The Xbox Series S is a lot of excitement - cheaper than Xbox One X it's supposed to offer a new quality. At first glance, it doesn't seem to be very "next-gen," and Internet users are wondering if it will be at all stronger than the Xbox One X.
Table of Contents
After the announcement regarding the release date of Xbox Series S, many players were astounded: how can a next-gen be so cheap? The prevailing opinion was that it's a great move; the lack of Blu-ray will be compensated with Game Pass and numerous digital promotions. However, there were those who started to wonder loudly whether Series S was going to be as good as Microsoft was trying to convince us – after all, the console was supposedly cheaper than Xbox One X. What's the catch?

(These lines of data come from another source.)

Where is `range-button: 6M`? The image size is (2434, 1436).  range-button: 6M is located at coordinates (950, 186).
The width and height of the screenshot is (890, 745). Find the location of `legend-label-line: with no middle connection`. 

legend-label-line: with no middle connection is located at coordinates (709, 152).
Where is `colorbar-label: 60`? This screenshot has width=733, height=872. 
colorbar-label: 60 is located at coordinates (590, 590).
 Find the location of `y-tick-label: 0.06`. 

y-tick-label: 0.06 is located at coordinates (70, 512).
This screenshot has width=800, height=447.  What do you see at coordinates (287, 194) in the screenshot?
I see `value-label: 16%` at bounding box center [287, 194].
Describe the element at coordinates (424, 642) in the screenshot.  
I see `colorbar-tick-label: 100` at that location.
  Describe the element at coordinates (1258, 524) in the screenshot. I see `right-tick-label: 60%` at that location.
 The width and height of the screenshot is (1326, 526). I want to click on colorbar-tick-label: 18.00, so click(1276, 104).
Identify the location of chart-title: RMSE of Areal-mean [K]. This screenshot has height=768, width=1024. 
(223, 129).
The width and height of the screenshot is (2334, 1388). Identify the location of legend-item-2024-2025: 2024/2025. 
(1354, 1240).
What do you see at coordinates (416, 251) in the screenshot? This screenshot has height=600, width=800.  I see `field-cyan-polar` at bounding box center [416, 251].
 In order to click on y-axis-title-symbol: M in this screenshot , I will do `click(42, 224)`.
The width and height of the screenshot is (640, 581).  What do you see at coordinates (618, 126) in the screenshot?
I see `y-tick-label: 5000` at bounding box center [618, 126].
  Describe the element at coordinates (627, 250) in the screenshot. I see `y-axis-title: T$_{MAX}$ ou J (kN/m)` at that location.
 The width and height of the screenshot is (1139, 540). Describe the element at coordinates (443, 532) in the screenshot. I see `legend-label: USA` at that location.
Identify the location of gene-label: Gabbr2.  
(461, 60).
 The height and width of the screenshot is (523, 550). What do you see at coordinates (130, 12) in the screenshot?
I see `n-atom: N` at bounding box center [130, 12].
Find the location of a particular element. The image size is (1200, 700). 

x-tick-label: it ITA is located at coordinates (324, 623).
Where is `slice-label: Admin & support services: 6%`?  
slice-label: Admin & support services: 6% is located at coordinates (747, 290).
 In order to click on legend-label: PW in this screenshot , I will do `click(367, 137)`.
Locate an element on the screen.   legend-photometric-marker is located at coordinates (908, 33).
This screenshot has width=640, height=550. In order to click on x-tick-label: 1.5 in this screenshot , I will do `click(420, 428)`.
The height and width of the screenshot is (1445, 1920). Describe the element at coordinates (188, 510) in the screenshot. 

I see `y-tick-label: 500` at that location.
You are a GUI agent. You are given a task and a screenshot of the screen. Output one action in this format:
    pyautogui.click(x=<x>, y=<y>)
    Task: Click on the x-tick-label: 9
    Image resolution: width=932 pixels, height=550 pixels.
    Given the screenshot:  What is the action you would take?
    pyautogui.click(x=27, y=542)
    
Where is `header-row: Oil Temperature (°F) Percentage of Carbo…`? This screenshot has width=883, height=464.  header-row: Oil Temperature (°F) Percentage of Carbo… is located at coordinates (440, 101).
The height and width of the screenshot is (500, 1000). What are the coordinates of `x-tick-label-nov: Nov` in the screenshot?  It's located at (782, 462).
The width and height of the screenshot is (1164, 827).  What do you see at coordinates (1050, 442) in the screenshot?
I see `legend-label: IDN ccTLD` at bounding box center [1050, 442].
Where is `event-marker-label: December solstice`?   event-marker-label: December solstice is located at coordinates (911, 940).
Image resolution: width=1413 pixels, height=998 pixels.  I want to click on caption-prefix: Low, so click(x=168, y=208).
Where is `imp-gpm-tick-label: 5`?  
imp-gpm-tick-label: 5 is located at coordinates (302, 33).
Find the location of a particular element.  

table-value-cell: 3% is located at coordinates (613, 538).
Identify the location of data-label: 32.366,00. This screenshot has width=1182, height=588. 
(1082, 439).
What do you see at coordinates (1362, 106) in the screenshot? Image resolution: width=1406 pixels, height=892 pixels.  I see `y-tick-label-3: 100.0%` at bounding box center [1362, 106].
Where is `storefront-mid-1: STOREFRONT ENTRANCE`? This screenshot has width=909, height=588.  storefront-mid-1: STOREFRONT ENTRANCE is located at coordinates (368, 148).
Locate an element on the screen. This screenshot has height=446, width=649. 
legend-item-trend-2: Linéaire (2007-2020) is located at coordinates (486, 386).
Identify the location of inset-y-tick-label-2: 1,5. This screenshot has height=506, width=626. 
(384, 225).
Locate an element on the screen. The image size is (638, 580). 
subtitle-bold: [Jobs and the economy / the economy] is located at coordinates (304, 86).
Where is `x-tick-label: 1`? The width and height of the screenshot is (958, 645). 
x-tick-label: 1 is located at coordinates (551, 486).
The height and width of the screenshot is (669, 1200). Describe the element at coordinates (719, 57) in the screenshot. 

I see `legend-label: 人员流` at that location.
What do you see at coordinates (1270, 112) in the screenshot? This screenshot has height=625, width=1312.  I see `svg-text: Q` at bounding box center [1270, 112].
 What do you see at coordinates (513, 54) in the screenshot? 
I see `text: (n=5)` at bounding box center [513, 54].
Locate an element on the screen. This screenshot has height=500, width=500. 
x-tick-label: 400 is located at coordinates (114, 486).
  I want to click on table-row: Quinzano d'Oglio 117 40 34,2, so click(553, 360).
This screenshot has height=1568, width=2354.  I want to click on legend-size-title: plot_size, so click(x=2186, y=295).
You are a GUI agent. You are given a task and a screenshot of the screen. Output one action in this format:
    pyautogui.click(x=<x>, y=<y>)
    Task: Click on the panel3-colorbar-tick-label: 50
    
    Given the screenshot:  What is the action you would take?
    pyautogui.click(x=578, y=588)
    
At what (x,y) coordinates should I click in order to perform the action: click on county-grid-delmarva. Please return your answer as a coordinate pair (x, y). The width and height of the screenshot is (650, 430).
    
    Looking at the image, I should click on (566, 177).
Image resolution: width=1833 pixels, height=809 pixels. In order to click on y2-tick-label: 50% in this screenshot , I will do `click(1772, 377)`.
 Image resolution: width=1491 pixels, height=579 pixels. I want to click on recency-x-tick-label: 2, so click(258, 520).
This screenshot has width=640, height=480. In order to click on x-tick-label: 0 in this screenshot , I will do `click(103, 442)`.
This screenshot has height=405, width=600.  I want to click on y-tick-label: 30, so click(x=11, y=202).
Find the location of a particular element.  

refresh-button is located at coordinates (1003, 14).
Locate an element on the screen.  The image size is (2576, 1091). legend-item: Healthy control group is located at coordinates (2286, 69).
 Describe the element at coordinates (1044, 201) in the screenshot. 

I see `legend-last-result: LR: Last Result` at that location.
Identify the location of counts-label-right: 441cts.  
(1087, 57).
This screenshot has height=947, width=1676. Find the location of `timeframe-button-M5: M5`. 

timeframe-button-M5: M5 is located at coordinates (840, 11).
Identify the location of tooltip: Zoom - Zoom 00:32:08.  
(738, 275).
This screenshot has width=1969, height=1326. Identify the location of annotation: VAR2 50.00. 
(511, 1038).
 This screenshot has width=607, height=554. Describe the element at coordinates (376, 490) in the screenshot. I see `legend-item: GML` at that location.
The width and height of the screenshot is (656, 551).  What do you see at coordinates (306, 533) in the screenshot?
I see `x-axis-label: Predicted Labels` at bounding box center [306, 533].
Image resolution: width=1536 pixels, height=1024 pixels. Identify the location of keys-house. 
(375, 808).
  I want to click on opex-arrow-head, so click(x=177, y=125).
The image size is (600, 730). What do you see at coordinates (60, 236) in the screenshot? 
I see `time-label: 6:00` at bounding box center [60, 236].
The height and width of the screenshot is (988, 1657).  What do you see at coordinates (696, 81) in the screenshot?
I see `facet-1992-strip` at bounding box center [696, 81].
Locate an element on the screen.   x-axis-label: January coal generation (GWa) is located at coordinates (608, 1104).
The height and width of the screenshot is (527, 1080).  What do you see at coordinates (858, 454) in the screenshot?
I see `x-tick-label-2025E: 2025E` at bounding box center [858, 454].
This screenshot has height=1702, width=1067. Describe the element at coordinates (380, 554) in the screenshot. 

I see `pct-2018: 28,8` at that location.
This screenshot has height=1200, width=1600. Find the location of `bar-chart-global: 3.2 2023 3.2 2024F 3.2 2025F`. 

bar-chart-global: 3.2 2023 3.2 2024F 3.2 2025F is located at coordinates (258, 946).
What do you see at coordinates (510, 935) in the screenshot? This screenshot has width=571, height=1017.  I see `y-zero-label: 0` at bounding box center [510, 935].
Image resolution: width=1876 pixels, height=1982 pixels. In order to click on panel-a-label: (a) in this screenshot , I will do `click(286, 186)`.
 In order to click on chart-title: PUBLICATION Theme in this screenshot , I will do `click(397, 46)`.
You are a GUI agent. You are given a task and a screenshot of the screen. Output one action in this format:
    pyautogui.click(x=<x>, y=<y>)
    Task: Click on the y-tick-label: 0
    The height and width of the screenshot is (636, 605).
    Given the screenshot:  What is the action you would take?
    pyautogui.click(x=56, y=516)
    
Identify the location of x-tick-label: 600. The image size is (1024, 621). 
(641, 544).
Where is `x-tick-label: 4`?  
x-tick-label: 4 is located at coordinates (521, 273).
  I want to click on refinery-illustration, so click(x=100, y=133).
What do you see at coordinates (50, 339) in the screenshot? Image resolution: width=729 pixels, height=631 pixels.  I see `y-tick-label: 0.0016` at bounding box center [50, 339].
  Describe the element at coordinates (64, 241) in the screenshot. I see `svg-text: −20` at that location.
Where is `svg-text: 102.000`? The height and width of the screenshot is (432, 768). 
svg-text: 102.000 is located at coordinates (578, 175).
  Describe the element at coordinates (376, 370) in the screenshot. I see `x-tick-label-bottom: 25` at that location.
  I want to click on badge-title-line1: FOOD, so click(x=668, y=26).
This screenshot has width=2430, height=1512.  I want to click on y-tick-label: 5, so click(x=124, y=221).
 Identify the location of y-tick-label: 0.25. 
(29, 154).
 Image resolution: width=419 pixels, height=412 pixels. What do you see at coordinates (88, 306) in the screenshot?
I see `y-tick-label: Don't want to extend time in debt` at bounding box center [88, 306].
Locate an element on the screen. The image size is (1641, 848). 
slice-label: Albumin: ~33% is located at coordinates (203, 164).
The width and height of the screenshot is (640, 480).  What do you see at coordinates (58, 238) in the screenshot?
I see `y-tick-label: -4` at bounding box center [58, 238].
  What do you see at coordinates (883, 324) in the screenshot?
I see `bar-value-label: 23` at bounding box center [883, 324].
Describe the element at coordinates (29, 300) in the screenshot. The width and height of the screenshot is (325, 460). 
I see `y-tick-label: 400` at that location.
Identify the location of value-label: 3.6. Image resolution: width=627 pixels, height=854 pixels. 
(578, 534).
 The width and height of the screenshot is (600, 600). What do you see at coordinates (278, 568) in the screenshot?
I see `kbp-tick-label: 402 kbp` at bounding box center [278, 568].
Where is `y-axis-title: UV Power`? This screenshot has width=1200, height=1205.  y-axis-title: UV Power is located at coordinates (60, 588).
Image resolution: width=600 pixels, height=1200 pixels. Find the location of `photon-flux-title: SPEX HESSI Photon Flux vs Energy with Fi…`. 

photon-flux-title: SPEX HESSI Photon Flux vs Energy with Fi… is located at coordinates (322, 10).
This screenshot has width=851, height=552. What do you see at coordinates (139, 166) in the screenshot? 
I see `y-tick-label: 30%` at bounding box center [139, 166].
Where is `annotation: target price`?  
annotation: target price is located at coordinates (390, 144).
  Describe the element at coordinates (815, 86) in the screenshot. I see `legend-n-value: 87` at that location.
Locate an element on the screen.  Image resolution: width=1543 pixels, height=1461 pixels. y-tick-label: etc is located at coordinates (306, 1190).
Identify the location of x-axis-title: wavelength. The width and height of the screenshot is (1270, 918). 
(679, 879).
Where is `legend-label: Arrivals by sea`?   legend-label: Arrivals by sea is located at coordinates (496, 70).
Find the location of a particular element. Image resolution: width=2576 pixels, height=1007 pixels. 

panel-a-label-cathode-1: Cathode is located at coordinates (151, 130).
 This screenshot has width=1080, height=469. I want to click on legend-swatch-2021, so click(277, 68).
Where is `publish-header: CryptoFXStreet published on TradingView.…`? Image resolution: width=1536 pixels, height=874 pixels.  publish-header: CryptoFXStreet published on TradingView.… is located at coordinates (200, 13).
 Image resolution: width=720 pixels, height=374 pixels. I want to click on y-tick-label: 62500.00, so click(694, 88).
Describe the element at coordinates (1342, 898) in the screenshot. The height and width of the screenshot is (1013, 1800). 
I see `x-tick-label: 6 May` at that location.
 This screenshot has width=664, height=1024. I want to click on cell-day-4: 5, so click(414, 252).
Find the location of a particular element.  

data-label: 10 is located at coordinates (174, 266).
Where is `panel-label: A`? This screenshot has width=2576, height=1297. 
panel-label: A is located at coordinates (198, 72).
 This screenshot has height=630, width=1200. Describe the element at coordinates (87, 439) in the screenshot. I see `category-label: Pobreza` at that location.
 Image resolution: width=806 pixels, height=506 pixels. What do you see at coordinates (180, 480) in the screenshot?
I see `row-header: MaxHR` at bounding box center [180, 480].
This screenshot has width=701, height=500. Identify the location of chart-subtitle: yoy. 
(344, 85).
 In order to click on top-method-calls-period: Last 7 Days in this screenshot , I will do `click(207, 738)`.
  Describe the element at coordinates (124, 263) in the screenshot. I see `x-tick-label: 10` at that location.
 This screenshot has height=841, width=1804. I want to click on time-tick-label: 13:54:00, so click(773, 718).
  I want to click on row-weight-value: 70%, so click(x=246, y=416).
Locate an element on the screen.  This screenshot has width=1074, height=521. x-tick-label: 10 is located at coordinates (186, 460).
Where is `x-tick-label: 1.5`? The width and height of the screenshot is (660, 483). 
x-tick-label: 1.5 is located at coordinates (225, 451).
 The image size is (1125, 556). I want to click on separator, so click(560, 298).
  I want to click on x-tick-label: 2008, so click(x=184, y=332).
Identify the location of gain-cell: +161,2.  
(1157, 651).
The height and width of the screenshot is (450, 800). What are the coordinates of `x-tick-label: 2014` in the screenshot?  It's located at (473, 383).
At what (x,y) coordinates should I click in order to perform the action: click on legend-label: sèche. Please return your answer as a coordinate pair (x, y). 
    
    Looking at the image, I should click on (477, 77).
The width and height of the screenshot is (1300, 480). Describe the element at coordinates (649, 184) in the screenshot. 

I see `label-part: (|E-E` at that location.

Sasan Sepehr, a senior technical producer at Remedy Entertainment, added some oil to the fire. According to him, from the consumer's point of view, this is great information, because he will get the equipment for years at a lower price, but from the industry point of view, Series S poses a "problem." In a later statement, he explained that these problems are related to optimizing games for a weaker version of the console. Other people in the industry also were not very optimistic about this subject. The question asked by many Internet users – will Xbox Series S be better than Xbox One X – seems well justified? We will try to find the answer in this article.
Specification
The comparison of both consoles will start with an analysis of the components, to get an idea of the theoretical power of each iteration of the new Xbox. You will find the detailed system specs in the table below:
Xbox Series S | Xbox One X | |
Processor | 8 core – 16 thread, Zen 2 by AMD, 3.6 GHz/3.4 GHz | 8 core – 8 threaded Jaguar (two clusters of four cores each), @2.3 GHz |
GPU | AMD RDNA 2, clocked at 1.565 GHz, 20 computing units | AMD, clocked at 1.172 GHz, 40 computing units |
GPU computing power | c. 4 TFLOPS | c. 6 TFLOPS |
RAM | 10 GB GDDR6 (8GB at 224 GB/sec, 2GB at 56 GB/sec) | 12 GB GDDR5 at 326GB/sec (9 GB of memory available for developers) |
Disc | 512GB NVMe SSD, 2.4 GB/sec for uncompressed files, 4.8 GB/sec for compressed files | 1TB HDD, 5400 rpm, approx. 49.5 MB/s |
Drive | None | 4K Blu-ray |
MSRP | $299 on launch day | $499 on launch day |
As you can see, Xbox Series S doesn't look better on paper. The most notable difference is RAM, Blu-ray drive, and potentially more GPU computing power, all speaking in favour of XOne X. What's the reality?
As far as the CPU is concerned, however, there's a real chasm – the newer console has a really strong unit from AMD based on the Zen 2 architecture, with clocking and multi-threading support. The unit ought to be more than capable of running any kind of modern game. Meanwhile, XOne X has a much slower Jaguar CPU, from the previous generation of AMD CPUs (around 2013), when the company was clearly lagging behind Intel in terms of performance. This unit is low-voltage (some say it's a laptop chip, which is not entirely true), octa-core, and based on not very successful cluster technology.
In the case of Xbox One X, the processor is the bottleneck, because in most scenarios, it limits the quite efficient GPU. Let's add that thanks to a significant increase in CPU power, games shouldn't have a problem with 60 frames per second on Xbox Series S, since Microsoft doesn't really aim for 4K or advanced graphical effects.